Jerome Wilson (second from left) recently completed his International Public Service Project with African Prisons Project, a nonprofit organization with the vision to empower changemakers within prisons by providing them with legal training and services.

A concurrent student from the UA Little Rock William H. Bowen School of Law and the Clinton School of Public Service recently completed his International Public Service Project with African Prisons Project (APP), a nonprofit organization with the vision to empower changemakers within prisons by providing them with legal training and services.

Through his work with APP, Jerome Wilson, a Marine Corp veteran, was not only able to assist the organization in its research, but was able to take on professional and personal experiences that he believes will help shape his future career path.

There are inmates in many countries across Africa who will never meet a lawyer and are unable to afford the most basic access to justice. Through APP’s Justice Changemaker Program, prisoners and prison staff are taught how to study the law, giving them the ability to provide themselves and others with critical legal advice.

Based in London, APP works primarily within prisons in Kenya and Uganda. APP offers a formalized sponsorship program enabling prisoners and prison staff to study law through the University of London’s international program.

Wilson said that when he began looking for potential partners for his international project, he wanted an organization that could combine his law and public service degree programs.

“I was able to see an international public service organization that had a legal focus,” Wilson said. “Many organizations, especially western organizations, focus on making change but they do it by treating symptoms. APP is trying to fix the system by creating individuals that can advocate for their own rights, defend themselves, and advise their peers, giving them skills and knowledge and degrees so that when they leave prison, they don’t fall back into the same patterns as before.”

After arriving in Kampala, Wilson created an evaluation plan to measure the impact of APP’s Justice Changemaker Program. Specifically, Wilson’s work set about assessing the after-effects of incarceration, both on prisoners and their families.

“The research has shown that, yes, the primary audience for the consequences of incarceration is the prisoners themselves,” Wilson said. “But it’s not just targeted on that one population, it extends to their children and the people they cared for and cared for them prior to prison.”

Wilson interviewed three different populations. First, he interviewed the auxiliary paralegals – incarcerated individuals who are trained to be paralegals. Second, he interviewed the families of auxiliary paralegals. Finally, he interviewed previous participants in the program. He asked each group questions about the school performance of children and the frequency and causes of the need to relocate.

“Most people who relocated following an incarceration, it was due to a lack of income originally provided by the incarcerated individual,” Wilson said. “Most children, if they were removed from their schools, it was due to a lack of financing for school fees.”

A native of Portsmouth, Virginia, Wilson said that his first-year Clinton School experiences helped him with his work in ways he never expected.  “I can’t stress enough how much the classes prepared me for this work,” Wilson said.

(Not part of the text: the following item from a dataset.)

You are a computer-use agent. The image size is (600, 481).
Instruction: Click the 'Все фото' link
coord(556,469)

His Practicum project work, in conjunction with Field Research Methods taught by Dr. Nichola Driver, taught him “team management and how to handle himself in a public service environment.” The communications class taught by Dr. Robert Richards assisted him in his collection of qualitative data.

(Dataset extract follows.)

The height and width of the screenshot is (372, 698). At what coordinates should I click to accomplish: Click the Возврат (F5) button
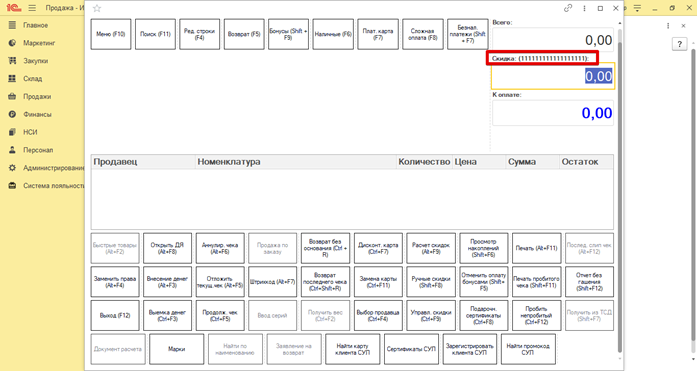(x=244, y=34)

“You don’t realize how much you learn in this program as you’re going through it,” Wilson said. “Then, you get out into the world and you can pull from it, as if it’s something you’ve been practicing for years.”

Wilson noted that the experience with APP had multiple professional and personal impacts. After clerking with the Pulaski County Prosecutor’s Office, he was convinced he would follow a specific path to becoming a deputy prosecuting attorney after finishing law school. Now, he said he could see himself taking a different route.

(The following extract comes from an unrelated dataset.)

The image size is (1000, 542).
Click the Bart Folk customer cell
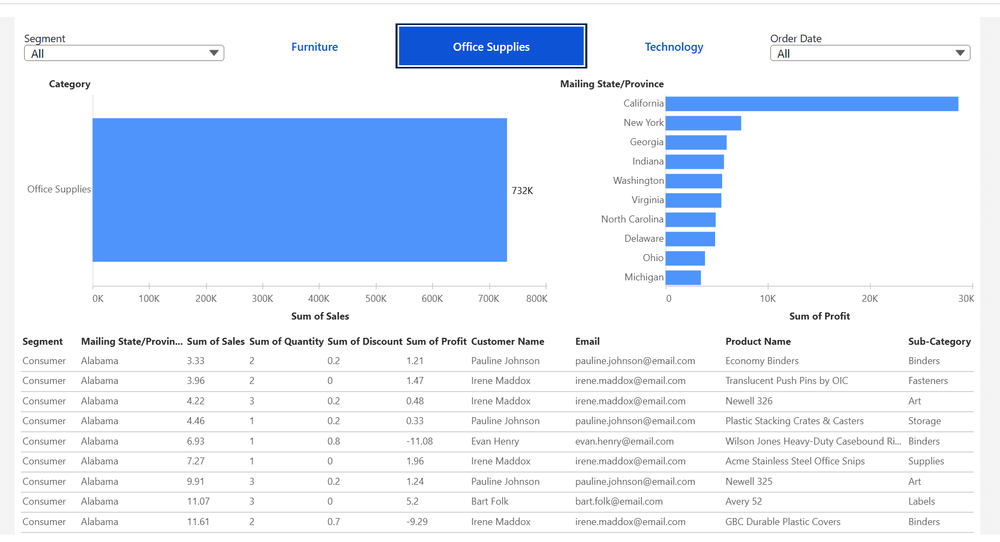pyautogui.click(x=492, y=501)
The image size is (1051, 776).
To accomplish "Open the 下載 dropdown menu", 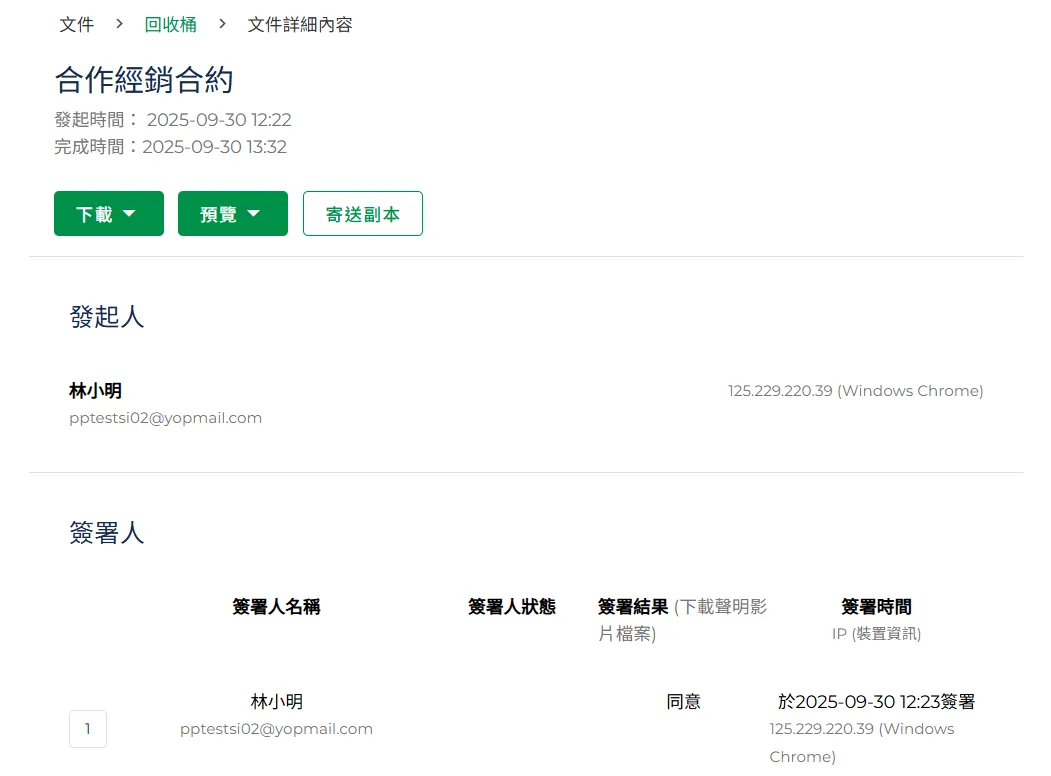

“I really like working for a nonprofit,” Wilson said. “I really like working at a place where I can see tangible results. I really like working with people. I could see myself doing this full-time.”

Personally, he said the time away from his family – his wife and their two children stayed in Little Rock – made him reconsider an eventual move back to the East coast, where the majority of their family is located. He also said the downtime allowed more time for introspection, which led to a personal writing habit that he has maintained.

“Writing was my way of processing it. It worked and it’s something I’m still doing now. The first one was a poem, the second one was more of a spoken word, and it’s just evolved from there. When I have these complex things in my head, I need to find ways to get it out. And it’s been very therapeutic.”

In the upper right photo, Jerome Wilson (second from left) works with co-workers from the African Prisons Project.